It’s not often I disagree with my friend, Anthony Iannarino, but he recently wrote a great post, Transactional Selling To Avoid Conflicts Around Price. I don’t really disagree with his point of view, but I think there is a different way of looking at transactional selling, or rather, transactional buying.
We always tend to associate these with “priced based buying.” We tend to think the only value we can create is through pricing actions–discounting.
First, price is always a key consideration whether we are involved in a complex or transactional buying/selling process. As sales professionals, we have to create sufficient value to justify and defend our pricing in every sales/buying situation.

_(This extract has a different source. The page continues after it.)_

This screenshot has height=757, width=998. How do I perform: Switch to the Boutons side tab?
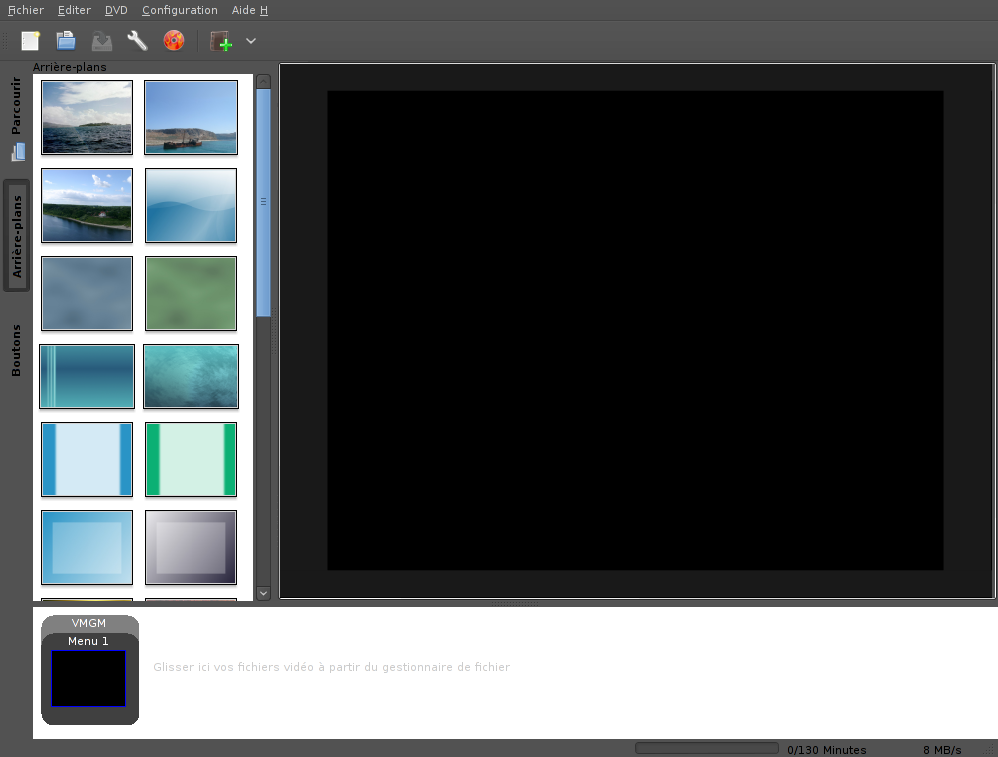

But, I think there is a huge misunderstanding of transactional buying processes. There are a large number of opportunities that are and should be a transactional process. These processes can be characterized along a number of dimensions: A highly knowledgeable customer, a customer who buys these products or services frequently, a situation where few people are needed to make a decision, possibly transactions that represent very low risk on the part of the buyer (though not always.).

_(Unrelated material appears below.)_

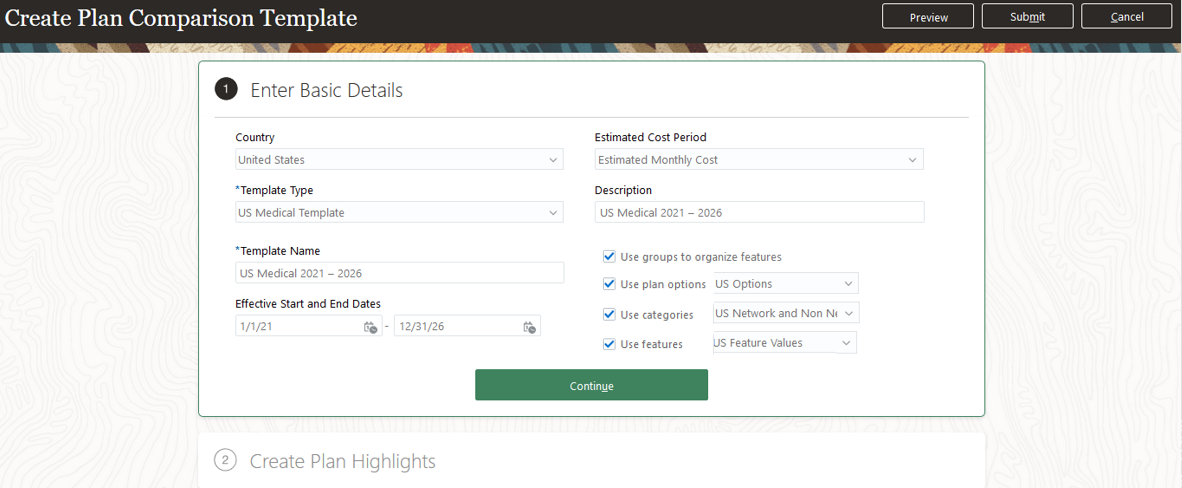
Task: Toggle the Use plan options checkbox
Action: tap(609, 284)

There are lots of situations where this is the right process for the customer. Classically, we think of this for products and services that are highly commoditized (more on this later). So how do we create value in this type of situation? How do we defend our pricing, create meaningful differentiation, and win the business?

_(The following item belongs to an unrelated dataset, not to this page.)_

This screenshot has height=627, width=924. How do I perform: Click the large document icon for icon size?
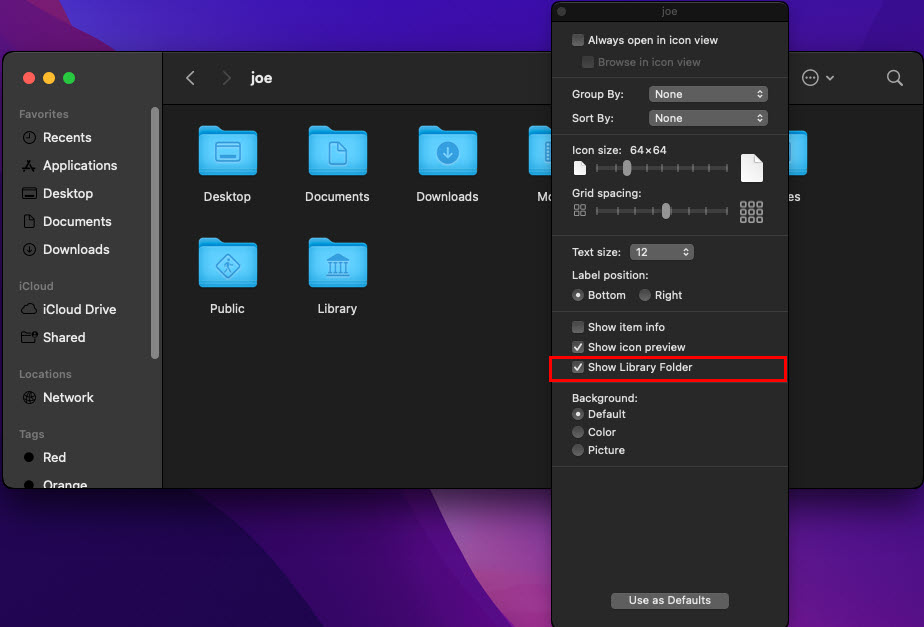pos(751,168)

Typically the value we create is very different. The customer is well educated, so educating them on products and solutions isn’t necessary–in fact it slows them down and frustrates them (this is less important in today’s complex buying processes as well). The customer knows how to evaluate alternatives and make a decision–they have a very simple decision-making process. So often, in complex sales, the customer doesn’t know how to buy or can’t organize themselves to buy. The value we create is helping facilitate the buying process. This is probably one of the biggest areas of differentiation and value creation in complex buying processes, but it is unnecessary in the transactional buying process. In fact, again it slows the customer down. The “problem” is well defined, characterized and understood by the buyer, so we don’t create a lot of value or insight for the customer. Justifying the purchase is well understood, so our ability to create strong business justification adds no value.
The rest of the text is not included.